═════ Record extracts ═════

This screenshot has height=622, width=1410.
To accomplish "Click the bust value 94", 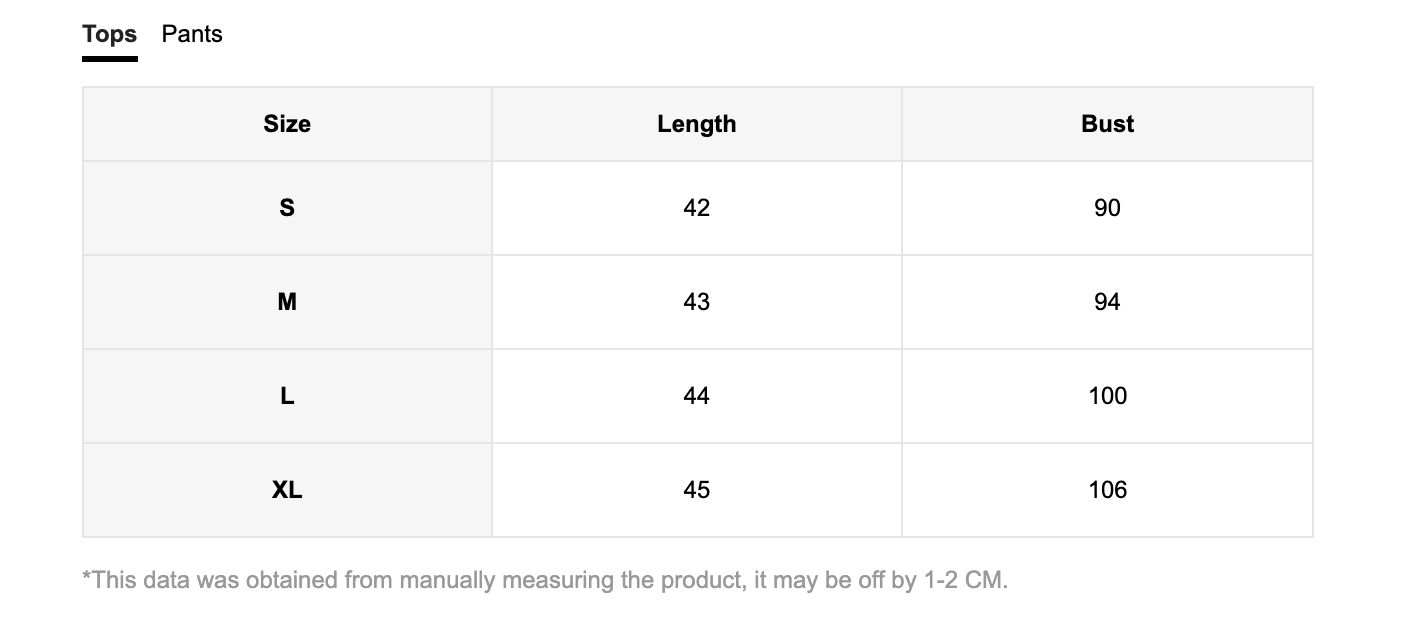I will tap(1107, 302).
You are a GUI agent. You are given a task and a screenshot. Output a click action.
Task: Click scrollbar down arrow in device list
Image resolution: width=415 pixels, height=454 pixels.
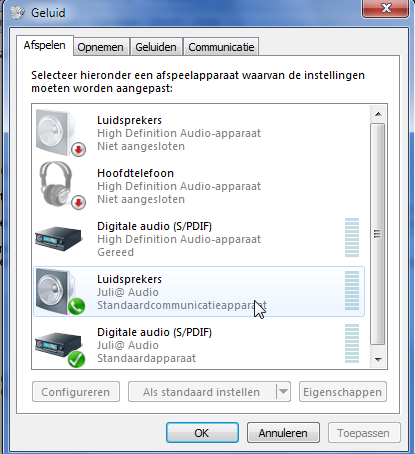[x=378, y=359]
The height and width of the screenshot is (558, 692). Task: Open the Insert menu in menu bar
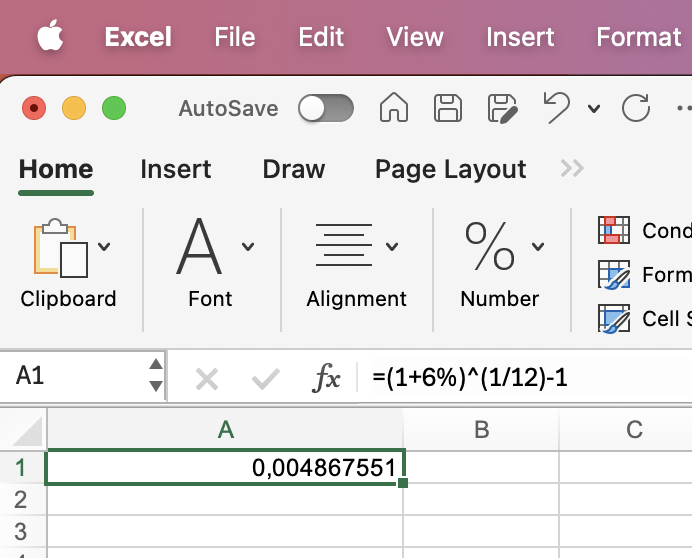[520, 37]
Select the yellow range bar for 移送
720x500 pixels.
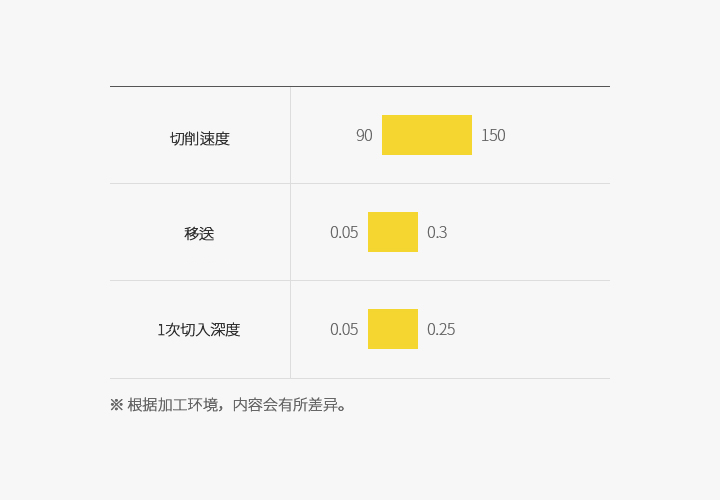click(x=392, y=232)
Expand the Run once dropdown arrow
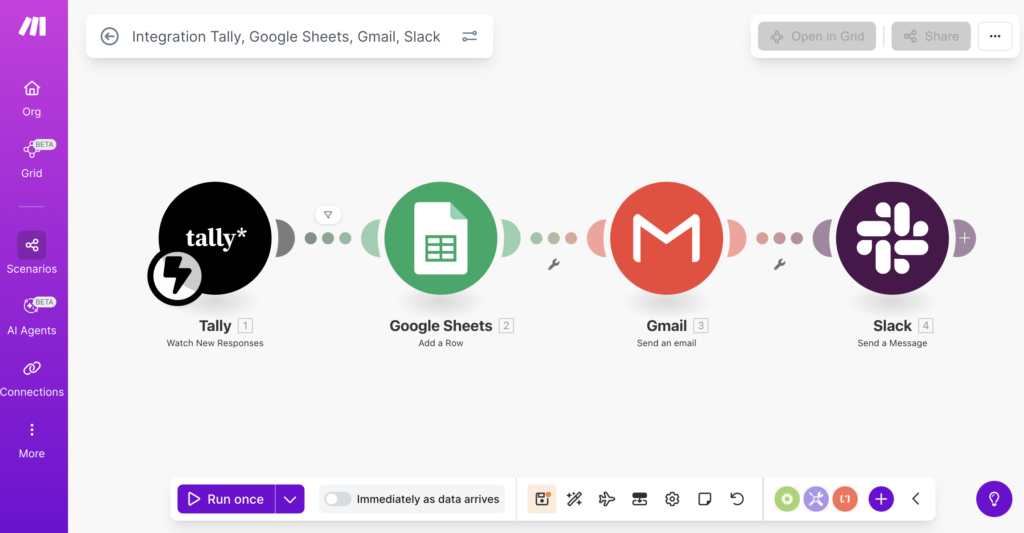The width and height of the screenshot is (1024, 533). pos(290,499)
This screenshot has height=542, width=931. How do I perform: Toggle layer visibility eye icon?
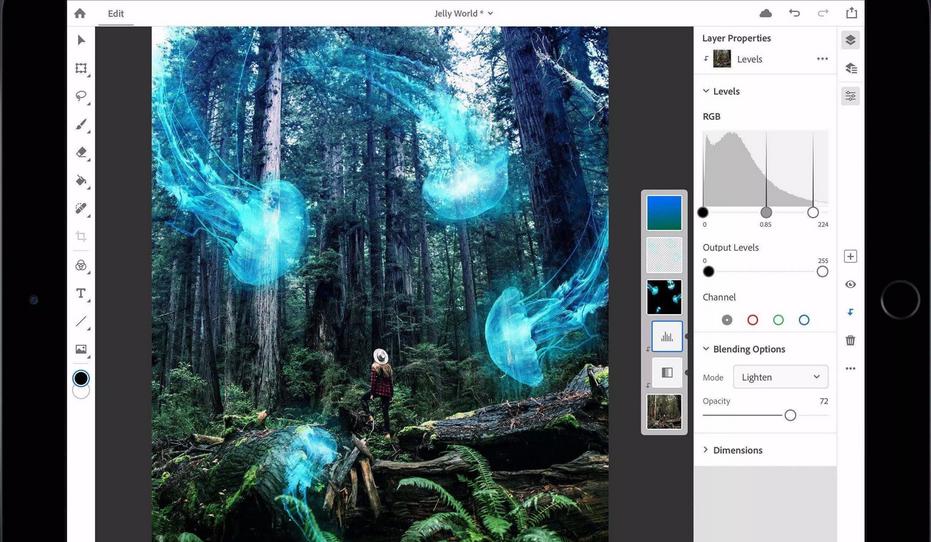point(850,284)
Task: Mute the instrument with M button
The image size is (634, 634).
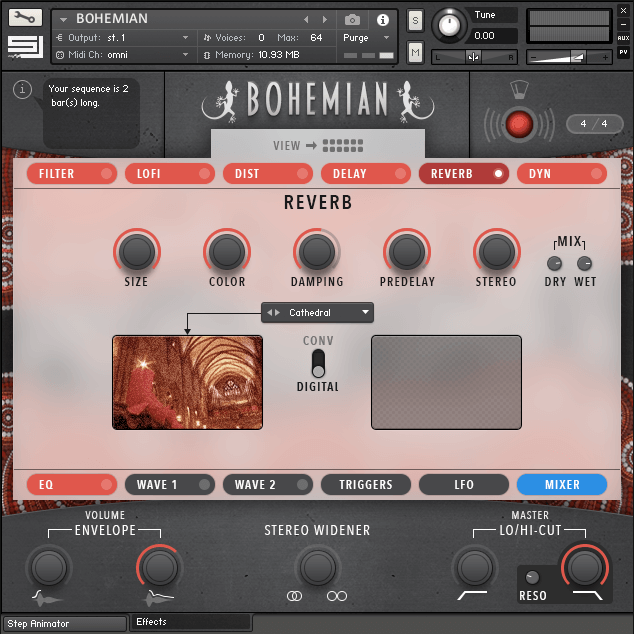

═════

What you are asked to do | After locating the line with "Expand the Run once dropdown arrow" in the listing above, transcribe it and every line after it to the last, exactly, with no pictures.

Answer section |
Expand the Run once dropdown arrow
The width and height of the screenshot is (1024, 533). pos(290,499)
This screenshot has height=542, width=931. How do I perform: Toggle layer visibility eye icon?
point(850,284)
Task: Mute the instrument with M button
The image size is (634, 634).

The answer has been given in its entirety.